Le figement : quand la peur bloque l’action et les choix
Dans ma pratique, je rencontre très souvent des personnes qui ne comprennent pas pourquoi elles se retrouvent “bloquées” au moment d’agir, de répondre ou de décider. Elles savent quoi faire, elles veulent avancer… mais quelque chose en elles se fige. Ce figement n’a rien d’un caprice ni d’un manque de volonté. Il s’agit d’un mécanisme automatique du corps, déclenché par la peur.
Le figement : une réponse de survie
On parle souvent de la fuite ou du combat face au danger, mais rarement du figement, alors qu’il est extrêmement fréquent. Lorsque le cerveau perçoit une situation comme trop intense, trop rapide ou trop chargée émotionnellement, il peut choisir une stratégie simple : arrêter.
Arrêter l’action. Arrêter la parole. Arrêter la pensée.
C’est une manière de se protéger.
Le figement peut ressembler à :
- un blanc mental,
- une incapacité à répondre,
- une lourdeur dans le corps,
- un silence forcé,
- l’impossibilité de faire le moindre choix.
Ce n’est pas volontaire. C’est un réflexe de survie.
Pourquoi se fige-t-on ?
Dans les séances, j’observe plusieurs causes récurrentes.
1. La peur de mal faire
Quand la peur de décevoir ou de se tromper est trop forte, le cerveau choisit l’option la moins risquée : ne rien faire.
2. La peur de la réaction de l’autre
Pour certaines personnes, dire non, se positionner ou affirmer une limite déclenche une peur relationnelle profonde.

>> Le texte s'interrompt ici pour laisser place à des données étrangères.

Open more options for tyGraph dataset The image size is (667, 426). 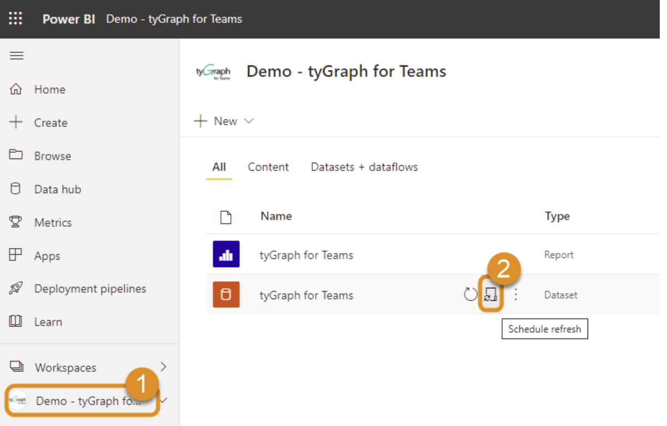(x=516, y=295)
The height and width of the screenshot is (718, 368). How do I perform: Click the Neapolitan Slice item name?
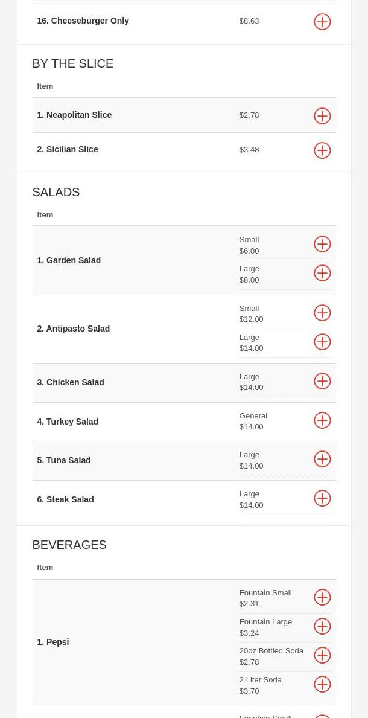click(74, 115)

Le figement devient un moyen de préserver le lien.
3. La surcharge émotionnelle
Quand c’est trop, trop vite, trop fort, le système nerveux disjoncte temporairement.
4. Les expériences passées
On se fige souvent parce qu’on a appris très tôt que :
- parler était dangereux,
- se tromper était sanctionné,
- exprimer un besoin n’était pas accepté.
5. L’épuisement
Un organisme fatigué n’a plus les ressources d’agir. Le figement arrive plus vite.
Les différentes formes de figement
Le figement ne se voit pas toujours. Il peut être interne, silencieux, et pourtant très handicapant.
• Le figement mental
Impossible de réfléchir, de formuler, de trancher.
• Le figement émotionnel
Difficulté à sentir ce qu’on ressent. Émotions “gelées”.
• Le figement comportemental
Dire oui alors qu’on pense non. Laisser les choses se faire sans réagir.
• Le figement décisionnel
Ne pas réussir à choisir, même pour des choses simples. Toute décision semble dangereuse.
Le figement s’entretient souvent par un cycle précis :
- Une peur se déclenche
- Le corps bloque l’action
- Rien ne se passe
- La culpabilité s’installe (“Je suis incapable”, “Je bloque toujours”)
- La peur augmente
- Le figement revient plus vite
Ce mécanisme est automatique et injuste. Il donne l’impression d’être “défaillant”, alors que c’est simplement un système nerveux qui tente de protéger.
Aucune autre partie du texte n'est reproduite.